Russians head to the polls Friday for a three-day parliamentary election that is unlikely to see the ruling United Russia party lose its majority despite a steep fall in ratings over the biggest crackdown on the Kremlin's critics in years, Reuters reported. 

The vote is a test of President Vladimir Putin's grip on power across 11 time zones from the Pacific Ocean to the Baltic Sea as the Kremlin faces malaise at home over faltering living standards and dire ties with the West.

At stake is United Russia's super majority in the 450-seat State Duma, which last year helped Putin ease through constitutional reforms that allow him to run for office again and potentially stay in power until 2036.
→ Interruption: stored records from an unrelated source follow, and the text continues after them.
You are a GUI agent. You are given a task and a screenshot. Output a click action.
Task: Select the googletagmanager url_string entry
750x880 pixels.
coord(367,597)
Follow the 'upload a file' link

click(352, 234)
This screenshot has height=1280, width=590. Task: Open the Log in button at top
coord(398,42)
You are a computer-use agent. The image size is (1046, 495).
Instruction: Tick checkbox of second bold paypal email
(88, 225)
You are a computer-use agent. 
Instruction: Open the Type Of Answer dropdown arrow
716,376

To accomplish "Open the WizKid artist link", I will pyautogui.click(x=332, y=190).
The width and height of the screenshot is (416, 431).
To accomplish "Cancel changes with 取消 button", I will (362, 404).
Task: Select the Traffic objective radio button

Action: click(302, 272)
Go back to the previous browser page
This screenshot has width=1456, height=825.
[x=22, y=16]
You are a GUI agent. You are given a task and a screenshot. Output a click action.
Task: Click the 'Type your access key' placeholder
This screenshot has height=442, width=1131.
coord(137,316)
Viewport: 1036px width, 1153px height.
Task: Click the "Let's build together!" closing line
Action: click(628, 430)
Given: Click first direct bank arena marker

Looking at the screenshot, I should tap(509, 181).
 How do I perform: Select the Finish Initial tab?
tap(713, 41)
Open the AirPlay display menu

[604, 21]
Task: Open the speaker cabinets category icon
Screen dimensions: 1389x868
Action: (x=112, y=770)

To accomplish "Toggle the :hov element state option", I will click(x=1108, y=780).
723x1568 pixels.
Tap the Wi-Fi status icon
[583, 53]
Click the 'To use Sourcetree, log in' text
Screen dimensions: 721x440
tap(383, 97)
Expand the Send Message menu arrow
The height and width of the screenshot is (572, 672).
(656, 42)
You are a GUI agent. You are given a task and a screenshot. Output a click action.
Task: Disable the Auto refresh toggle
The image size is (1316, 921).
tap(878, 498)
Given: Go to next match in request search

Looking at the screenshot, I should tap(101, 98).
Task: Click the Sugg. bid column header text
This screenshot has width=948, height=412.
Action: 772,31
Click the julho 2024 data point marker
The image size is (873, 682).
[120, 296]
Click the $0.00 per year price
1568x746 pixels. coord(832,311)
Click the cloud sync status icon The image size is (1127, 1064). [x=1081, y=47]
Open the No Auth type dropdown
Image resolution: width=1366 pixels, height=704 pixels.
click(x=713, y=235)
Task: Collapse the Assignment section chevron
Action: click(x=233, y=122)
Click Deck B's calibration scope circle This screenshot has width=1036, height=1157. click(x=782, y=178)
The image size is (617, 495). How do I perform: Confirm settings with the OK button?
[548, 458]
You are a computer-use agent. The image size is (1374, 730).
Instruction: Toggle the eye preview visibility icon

The vote runs until late Sunday and is seen as a dry-run for the presidential election in 2024, a highly sensitive moment for the Kremlin should it choose to embark on a political transition to a new figurehead.

Putin, a former KGB officer who turns 69 next month, has not said if he will seek reelection when his current term ends in 2024. He has served as president or prime minister since 1999.

The Kremlin leader's fiercest domestic critic, jailed anti-corruption firebrand Alexei Navalny, hopes a tactical voting campaign led by his team in exile can upstage United Russia and hurt its bid to secure a hefty new majority.

The 45-year-old ex-lawyer whose movement was banned as extremist this summer was jailed in March in a case he called trumped-up after recovering from poisoning with a Soviet-style nerve agent.

His allies, who accuse the Kremlin of a sweeping crackdown, have no chance of gaining even a toehold in real politics after they were barred from running for office because of their association with Navalny's network.

The Kremlin denies any politically driven crackdown and says individuals are prosecuted for breaking the law.